Records from a pointing dataset

# # #

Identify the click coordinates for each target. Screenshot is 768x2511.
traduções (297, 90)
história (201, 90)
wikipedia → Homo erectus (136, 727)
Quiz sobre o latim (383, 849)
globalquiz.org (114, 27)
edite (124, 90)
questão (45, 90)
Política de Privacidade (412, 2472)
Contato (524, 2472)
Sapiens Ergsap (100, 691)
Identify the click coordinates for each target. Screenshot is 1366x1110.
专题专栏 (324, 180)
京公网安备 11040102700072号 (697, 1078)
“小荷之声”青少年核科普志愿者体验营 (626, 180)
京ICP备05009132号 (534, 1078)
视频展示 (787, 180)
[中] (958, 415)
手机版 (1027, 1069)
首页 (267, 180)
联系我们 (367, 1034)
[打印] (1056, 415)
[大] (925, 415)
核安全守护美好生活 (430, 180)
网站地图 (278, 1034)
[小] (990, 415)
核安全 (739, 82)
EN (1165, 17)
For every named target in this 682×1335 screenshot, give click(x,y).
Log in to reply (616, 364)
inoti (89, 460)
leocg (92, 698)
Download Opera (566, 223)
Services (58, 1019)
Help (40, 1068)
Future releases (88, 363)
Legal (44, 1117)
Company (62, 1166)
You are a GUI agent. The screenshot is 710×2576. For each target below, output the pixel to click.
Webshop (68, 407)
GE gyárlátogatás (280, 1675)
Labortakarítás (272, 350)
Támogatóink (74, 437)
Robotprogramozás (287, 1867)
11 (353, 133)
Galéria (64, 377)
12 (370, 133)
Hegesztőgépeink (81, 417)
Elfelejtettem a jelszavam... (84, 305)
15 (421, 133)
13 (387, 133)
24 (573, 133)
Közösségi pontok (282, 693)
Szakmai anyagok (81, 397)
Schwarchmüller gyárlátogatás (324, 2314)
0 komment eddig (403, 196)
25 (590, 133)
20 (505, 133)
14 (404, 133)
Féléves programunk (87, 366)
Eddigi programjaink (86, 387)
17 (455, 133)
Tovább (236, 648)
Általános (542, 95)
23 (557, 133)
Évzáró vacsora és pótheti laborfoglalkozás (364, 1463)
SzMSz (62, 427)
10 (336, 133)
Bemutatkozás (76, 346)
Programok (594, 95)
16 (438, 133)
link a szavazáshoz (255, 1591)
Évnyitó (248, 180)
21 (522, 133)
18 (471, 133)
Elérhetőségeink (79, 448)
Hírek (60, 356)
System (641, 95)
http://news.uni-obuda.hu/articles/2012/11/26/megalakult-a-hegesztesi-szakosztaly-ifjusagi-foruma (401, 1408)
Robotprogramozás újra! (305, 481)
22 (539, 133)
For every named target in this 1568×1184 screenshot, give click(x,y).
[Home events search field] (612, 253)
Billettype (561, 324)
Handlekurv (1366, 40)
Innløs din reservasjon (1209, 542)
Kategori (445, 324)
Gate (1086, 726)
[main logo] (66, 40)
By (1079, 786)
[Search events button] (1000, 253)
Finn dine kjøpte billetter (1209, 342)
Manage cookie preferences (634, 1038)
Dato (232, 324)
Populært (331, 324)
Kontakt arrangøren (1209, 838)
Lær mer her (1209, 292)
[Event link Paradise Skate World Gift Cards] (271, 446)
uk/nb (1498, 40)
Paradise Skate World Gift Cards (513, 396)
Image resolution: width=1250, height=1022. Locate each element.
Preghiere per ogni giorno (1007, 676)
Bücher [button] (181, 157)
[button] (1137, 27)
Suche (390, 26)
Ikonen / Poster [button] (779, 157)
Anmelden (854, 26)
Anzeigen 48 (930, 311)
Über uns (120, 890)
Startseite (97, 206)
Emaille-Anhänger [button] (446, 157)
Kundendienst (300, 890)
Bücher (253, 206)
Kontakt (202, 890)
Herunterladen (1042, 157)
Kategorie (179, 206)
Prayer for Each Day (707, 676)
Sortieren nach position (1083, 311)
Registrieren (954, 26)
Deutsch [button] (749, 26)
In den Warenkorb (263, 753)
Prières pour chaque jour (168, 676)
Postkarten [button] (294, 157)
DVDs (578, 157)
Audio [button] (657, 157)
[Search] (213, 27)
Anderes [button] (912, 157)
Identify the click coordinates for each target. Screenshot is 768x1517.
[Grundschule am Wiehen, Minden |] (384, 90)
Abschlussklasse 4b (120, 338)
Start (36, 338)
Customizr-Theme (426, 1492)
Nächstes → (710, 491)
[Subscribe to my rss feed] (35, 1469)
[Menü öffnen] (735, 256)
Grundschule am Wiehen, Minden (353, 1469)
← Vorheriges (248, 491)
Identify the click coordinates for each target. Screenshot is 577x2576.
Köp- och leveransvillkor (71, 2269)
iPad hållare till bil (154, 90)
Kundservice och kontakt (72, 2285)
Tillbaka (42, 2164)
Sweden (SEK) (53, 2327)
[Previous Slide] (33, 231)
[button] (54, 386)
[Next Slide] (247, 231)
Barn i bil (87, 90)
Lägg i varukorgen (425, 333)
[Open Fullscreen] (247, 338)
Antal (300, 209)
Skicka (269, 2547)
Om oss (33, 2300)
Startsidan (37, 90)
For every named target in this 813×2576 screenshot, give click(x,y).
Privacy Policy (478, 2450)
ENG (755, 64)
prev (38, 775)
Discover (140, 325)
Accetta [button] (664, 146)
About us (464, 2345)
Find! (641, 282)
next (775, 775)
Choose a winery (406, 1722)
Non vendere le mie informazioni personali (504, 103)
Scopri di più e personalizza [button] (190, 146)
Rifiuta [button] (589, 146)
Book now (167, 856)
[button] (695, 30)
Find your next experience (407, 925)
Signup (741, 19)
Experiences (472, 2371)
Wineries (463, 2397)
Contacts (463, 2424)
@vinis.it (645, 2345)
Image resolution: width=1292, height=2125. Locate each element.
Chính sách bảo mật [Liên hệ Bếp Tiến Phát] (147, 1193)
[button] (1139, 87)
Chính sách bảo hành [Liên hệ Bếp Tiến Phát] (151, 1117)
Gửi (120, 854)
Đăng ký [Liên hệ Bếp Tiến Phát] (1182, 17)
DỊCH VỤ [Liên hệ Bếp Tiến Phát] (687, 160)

# # #

- [What you have to do] Can you give the records as a numbered list, starting at the first line and ending at the line that contains "0 komment eddig (403, 196)", both ends included and blank lines left out?

- [Solution to the problem]
1. Identify the click coordinates for each target. Screenshot is 768x2511.
2. traduções (297, 90)
3. história (201, 90)
4. wikipedia → Homo erectus (136, 727)
5. Quiz sobre o latim (383, 849)
6. globalquiz.org (114, 27)
7. edite (124, 90)
8. questão (45, 90)
9. Política de Privacidade (412, 2472)
10. Contato (524, 2472)
11. Sapiens Ergsap (100, 691)
12. Identify the click coordinates for each target. Screenshot is 1366x1110.
13. 专题专栏 (324, 180)
14. 京公网安备 11040102700072号 (697, 1078)
15. “小荷之声”青少年核科普志愿者体验营 (626, 180)
16. 京ICP备05009132号 (534, 1078)
17. 视频展示 (787, 180)
18. [中] (958, 415)
19. 手机版 (1027, 1069)
20. 首页 (267, 180)
21. 联系我们 (367, 1034)
22. [打印] (1056, 415)
23. [大] (925, 415)
24. 核安全守护美好生活 (430, 180)
25. 网站地图 (278, 1034)
26. [小] (990, 415)
27. 核安全 (739, 82)
28. EN (1165, 17)
29. For every named target in this 682×1335 screenshot, give click(x,y).
30. Log in to reply (616, 364)
31. inoti (89, 460)
32. leocg (92, 698)
33. Download Opera (566, 223)
34. Services (58, 1019)
35. Help (40, 1068)
36. Future releases (88, 363)
37. Legal (44, 1117)
38. Company (62, 1166)
39. You are a GUI agent. The screenshot is 710×2576. For each target below, output the pixel to click.
40. Webshop (68, 407)
41. GE gyárlátogatás (280, 1675)
42. Labortakarítás (272, 350)
43. Támogatóink (74, 437)
44. Robotprogramozás (287, 1867)
45. 11 (353, 133)
46. Galéria (64, 377)
47. 12 (370, 133)
48. Hegesztőgépeink (81, 417)
49. Elfelejtettem a jelszavam... (84, 305)
50. 15 (421, 133)
51. 13 (387, 133)
52. 24 (573, 133)
53. Közösségi pontok (282, 693)
54. Szakmai anyagok (81, 397)
55. Schwarchmüller gyárlátogatás (324, 2314)
56. 0 komment eddig (403, 196)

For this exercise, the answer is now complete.